+++ Information provided +++
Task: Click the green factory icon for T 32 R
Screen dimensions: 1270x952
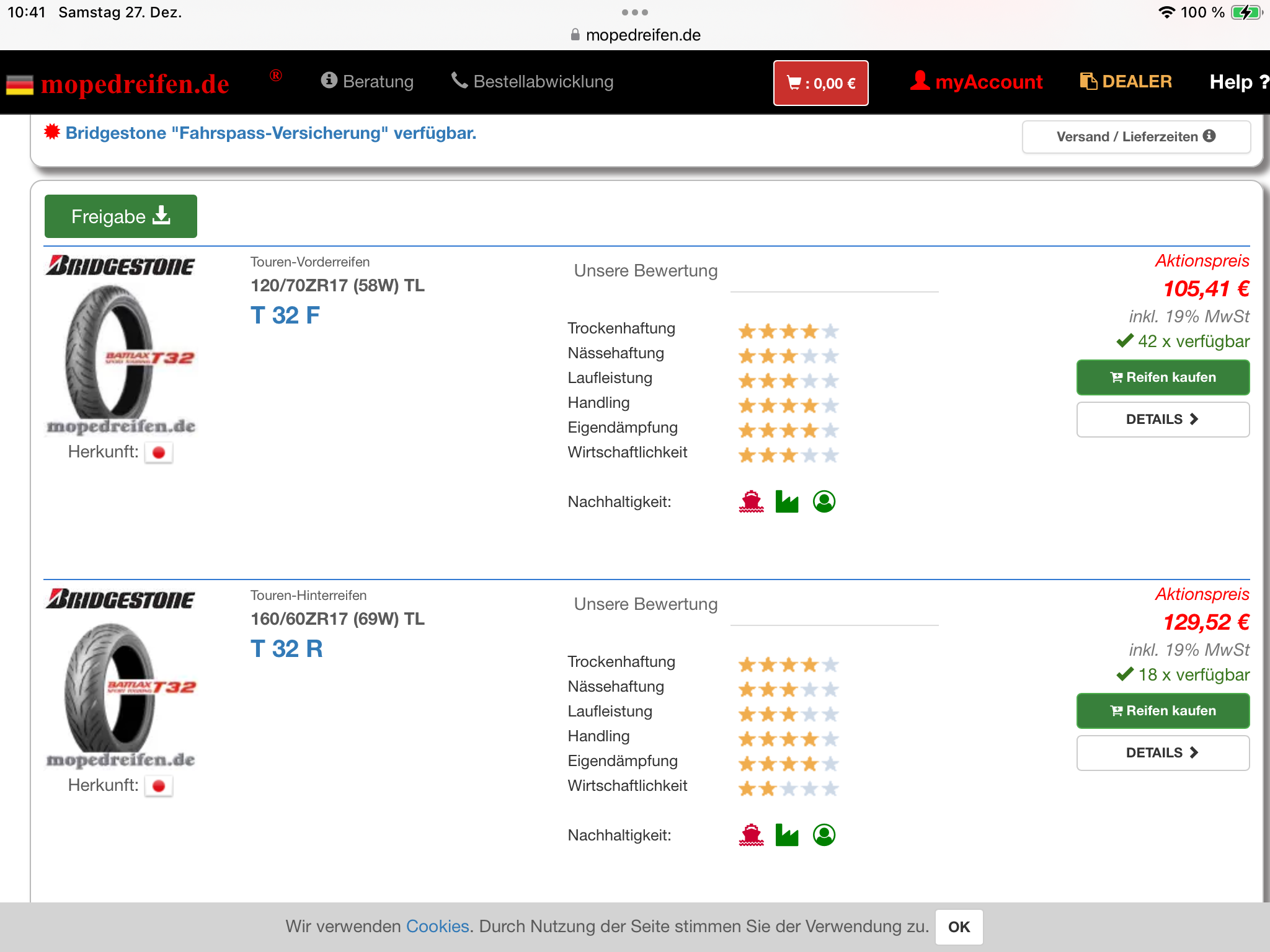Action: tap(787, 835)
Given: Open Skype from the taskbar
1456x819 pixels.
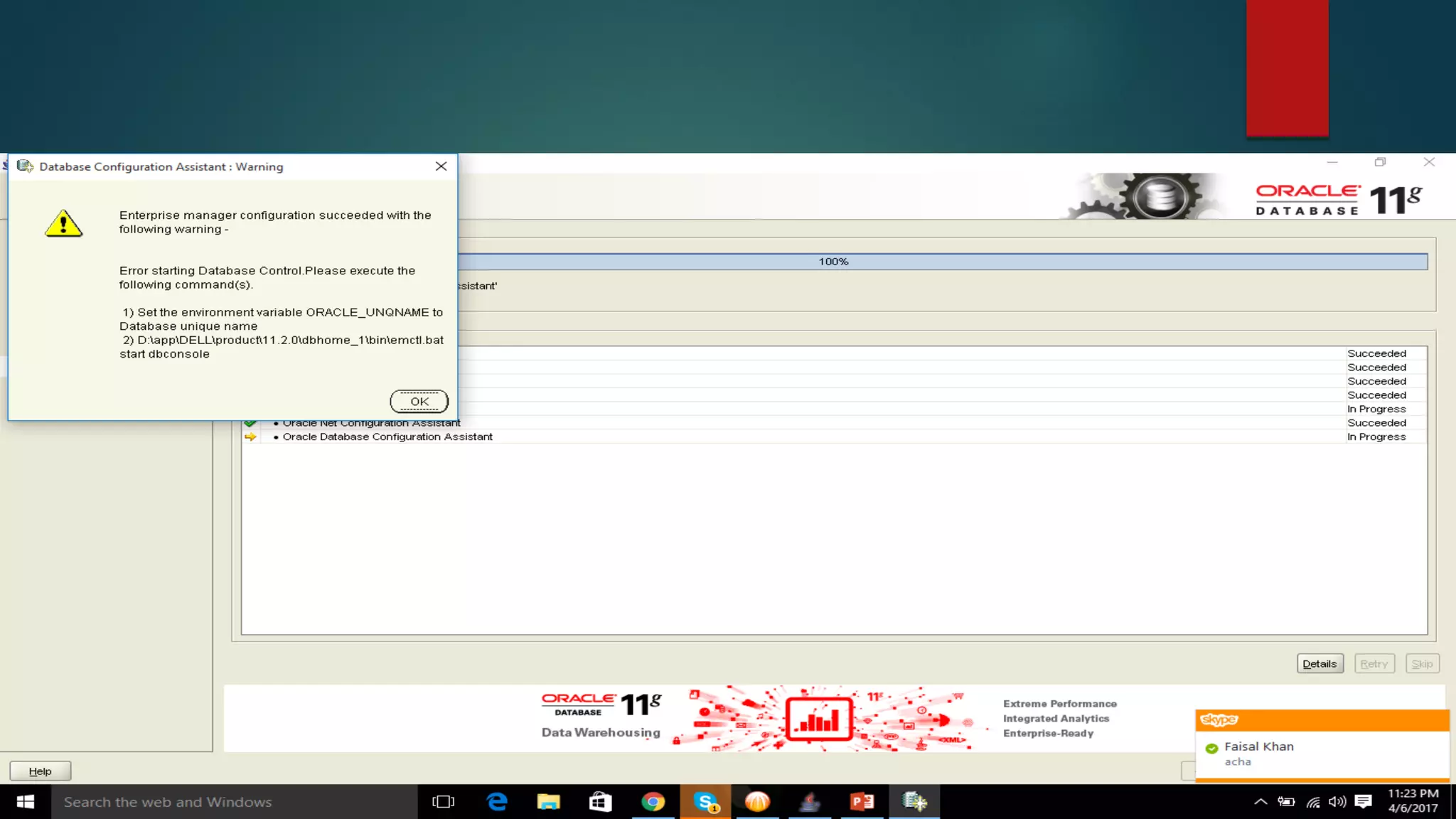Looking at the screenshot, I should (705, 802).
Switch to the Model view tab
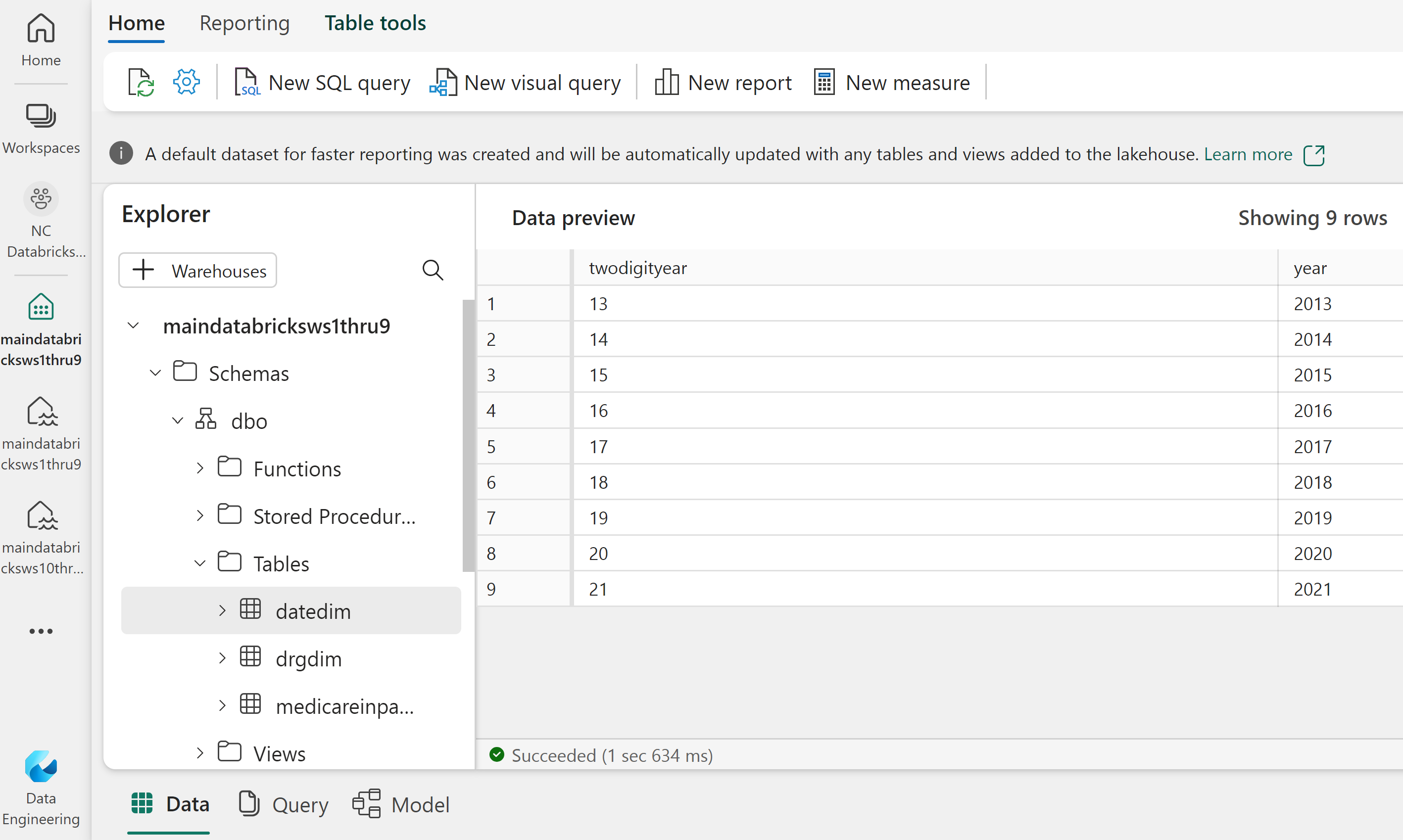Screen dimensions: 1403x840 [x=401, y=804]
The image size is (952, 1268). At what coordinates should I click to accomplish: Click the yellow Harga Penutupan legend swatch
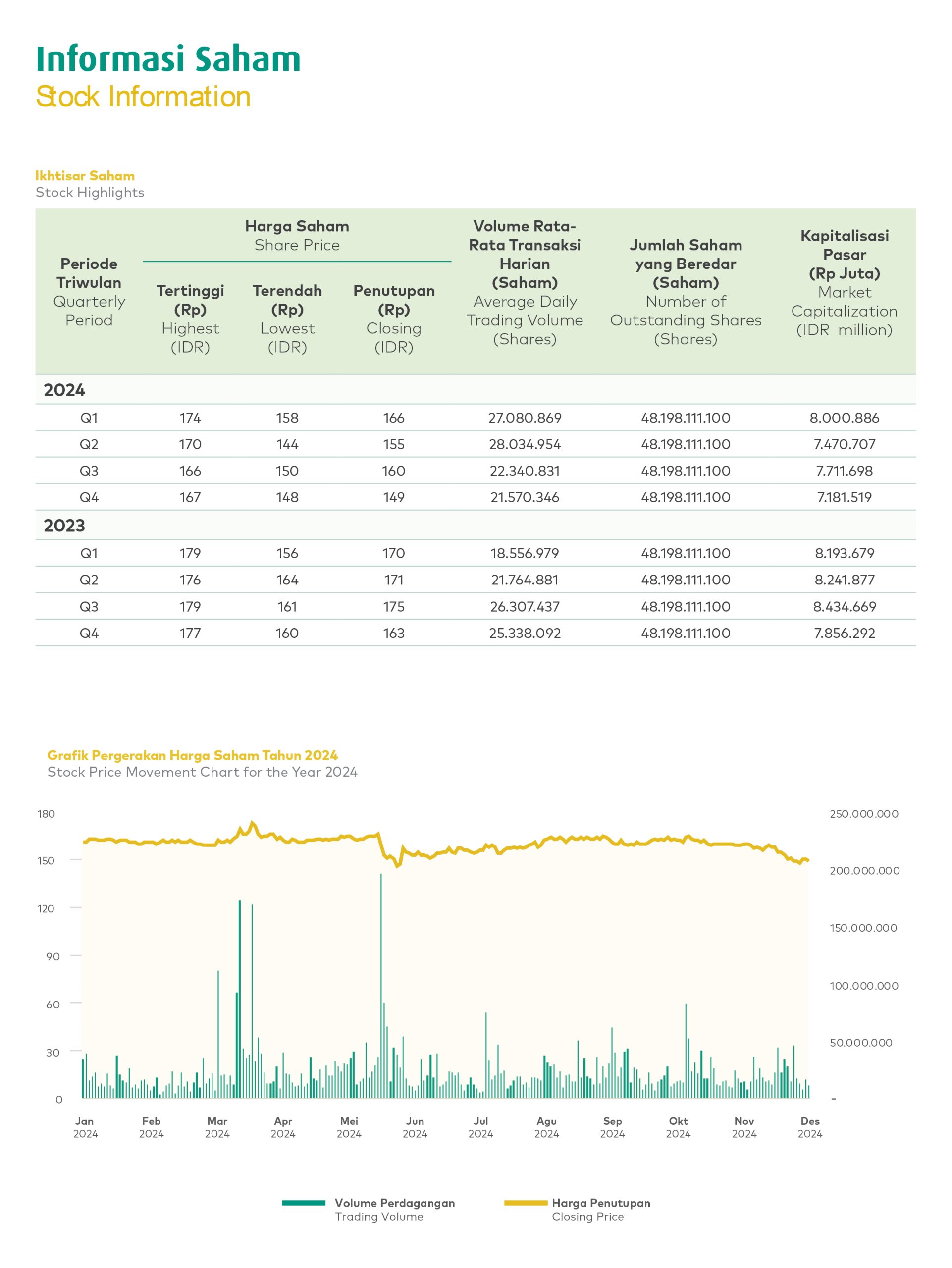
+++
Copy the records above exactly. Do not carry any picture into the copy.

Task: Click the green factory icon for T 32 R
Screen dimensions: 1270x952
Action: tap(787, 835)
Given: Open Skype from the taskbar
1456x819 pixels.
Looking at the screenshot, I should (705, 802).
Switch to the Model view tab
Screen dimensions: 1403x840 [x=401, y=804]
The image size is (952, 1268). At what coordinates should I click to accomplish: Click the yellow Harga Penutupan legend swatch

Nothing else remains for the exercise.